The Kansas senator now will sit down with Rep. Dan Rostenkowski (D) of Illinois, chairman of the House Ways and Means Committee, to see if, using the Dole plan as a basic blueprint, he can through some give-and-take persuade Mr. Rostenkowski to come along.
The senator says Rostenkowski "has some hesitation about the three years and that there is not enough of the tax cut going to those with the $15,000 to $50, 000 income bracket."
He said the proposed compromise included amendments that would help those in the bracket Rostenkowski was concerned about. And with that concession, he seemed hopeful that Rostenkowski "would go along and talk to other Democratic leaders about giving their support."
Also, the senator indicated that the President might shave his insistence on three years down to 30 months, which might be enough for Rostenkowski.
Under the Dole plan, which he says encompasses the thinking of Republicans on the Senate Finance Committee, the first tax cut of 5 percent would be effective Oct. 1. The second, a 10 percent cut, would take place the following July 1, and another cut of 10 percent the following July 1.
The senator said he would go ahead with his plan even if the House Democrats refused to go along with it.
This seems to be an effort to offer a carrot to House Democrats as well as a stick.
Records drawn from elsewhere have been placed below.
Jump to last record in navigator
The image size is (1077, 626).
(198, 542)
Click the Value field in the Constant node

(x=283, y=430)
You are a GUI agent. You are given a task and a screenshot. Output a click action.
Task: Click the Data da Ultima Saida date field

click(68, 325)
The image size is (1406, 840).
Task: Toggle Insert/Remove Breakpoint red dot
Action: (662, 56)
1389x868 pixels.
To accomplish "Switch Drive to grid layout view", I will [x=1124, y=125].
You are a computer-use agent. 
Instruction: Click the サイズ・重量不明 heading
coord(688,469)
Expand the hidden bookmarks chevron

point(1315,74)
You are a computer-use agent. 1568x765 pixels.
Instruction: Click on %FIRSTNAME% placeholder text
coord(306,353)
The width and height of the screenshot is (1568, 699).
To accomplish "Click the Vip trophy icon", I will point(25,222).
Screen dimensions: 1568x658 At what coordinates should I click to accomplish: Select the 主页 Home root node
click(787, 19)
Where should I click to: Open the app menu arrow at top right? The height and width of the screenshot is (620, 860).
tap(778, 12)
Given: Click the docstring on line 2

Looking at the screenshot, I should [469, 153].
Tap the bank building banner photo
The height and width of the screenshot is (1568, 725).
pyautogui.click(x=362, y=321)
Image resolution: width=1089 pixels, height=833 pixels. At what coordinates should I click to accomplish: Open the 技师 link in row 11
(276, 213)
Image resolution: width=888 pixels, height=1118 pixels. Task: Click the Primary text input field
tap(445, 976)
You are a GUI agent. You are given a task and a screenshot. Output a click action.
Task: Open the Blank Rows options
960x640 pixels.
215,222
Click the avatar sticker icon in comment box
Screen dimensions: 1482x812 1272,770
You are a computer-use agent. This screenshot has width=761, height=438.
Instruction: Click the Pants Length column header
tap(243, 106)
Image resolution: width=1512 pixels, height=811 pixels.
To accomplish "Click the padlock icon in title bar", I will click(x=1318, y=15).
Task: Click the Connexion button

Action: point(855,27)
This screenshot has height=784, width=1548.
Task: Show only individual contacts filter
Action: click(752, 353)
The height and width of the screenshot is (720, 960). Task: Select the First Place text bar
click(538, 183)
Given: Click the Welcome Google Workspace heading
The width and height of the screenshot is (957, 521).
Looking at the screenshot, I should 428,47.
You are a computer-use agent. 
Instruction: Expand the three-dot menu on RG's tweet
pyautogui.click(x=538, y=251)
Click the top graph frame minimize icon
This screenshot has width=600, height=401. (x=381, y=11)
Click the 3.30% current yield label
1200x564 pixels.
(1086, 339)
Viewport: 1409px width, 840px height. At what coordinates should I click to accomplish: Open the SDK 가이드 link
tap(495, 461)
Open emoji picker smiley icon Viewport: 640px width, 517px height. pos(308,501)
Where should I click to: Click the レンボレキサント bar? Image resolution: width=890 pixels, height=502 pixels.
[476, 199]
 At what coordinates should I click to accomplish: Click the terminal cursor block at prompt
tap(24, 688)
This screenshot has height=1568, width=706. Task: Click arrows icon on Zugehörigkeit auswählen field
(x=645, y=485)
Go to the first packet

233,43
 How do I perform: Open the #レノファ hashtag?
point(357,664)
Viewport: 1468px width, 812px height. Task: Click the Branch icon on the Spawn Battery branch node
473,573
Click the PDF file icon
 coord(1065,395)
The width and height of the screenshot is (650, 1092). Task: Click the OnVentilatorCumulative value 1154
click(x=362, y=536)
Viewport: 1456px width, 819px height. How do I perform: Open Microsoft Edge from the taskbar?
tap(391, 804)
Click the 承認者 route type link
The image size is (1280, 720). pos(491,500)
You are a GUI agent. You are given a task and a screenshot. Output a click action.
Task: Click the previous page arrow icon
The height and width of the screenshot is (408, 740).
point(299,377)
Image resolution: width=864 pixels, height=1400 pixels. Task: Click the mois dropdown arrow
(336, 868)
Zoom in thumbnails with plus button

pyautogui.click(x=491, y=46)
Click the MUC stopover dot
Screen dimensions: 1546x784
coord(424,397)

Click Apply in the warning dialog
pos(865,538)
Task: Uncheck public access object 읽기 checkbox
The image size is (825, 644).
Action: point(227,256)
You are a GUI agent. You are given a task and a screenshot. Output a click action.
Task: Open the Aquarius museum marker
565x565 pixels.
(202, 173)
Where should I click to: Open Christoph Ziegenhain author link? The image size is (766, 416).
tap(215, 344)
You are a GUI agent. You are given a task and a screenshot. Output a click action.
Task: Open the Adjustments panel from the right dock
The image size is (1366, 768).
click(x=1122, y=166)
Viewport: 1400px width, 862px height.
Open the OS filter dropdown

Dole appears to be telling them that by going along with his plan legislation can be passed by the middle of July, but that otherwise it will drag on into the fall.
In effect, he is saying that by coming along with Republicans the House Democrats can make Congress (and themselves) look good by putting a tax cut into effect in a hurry.
But he is also implying a threat, it seems, that if House Democrats drag their feet on this compromise, they may be seen as obstructing a popular president in his effort to put the economy back on its feet.
Last week, Dole and Rostenkowski met to discuss possible accomodation on a tax plan. Rostenkowski, it seems, is attracted to these talks with Dole because he sees them as a bond with the Republican senator that could head off another coalition between the administration and conservati ve congressmen who helped Reagan win his budget victory.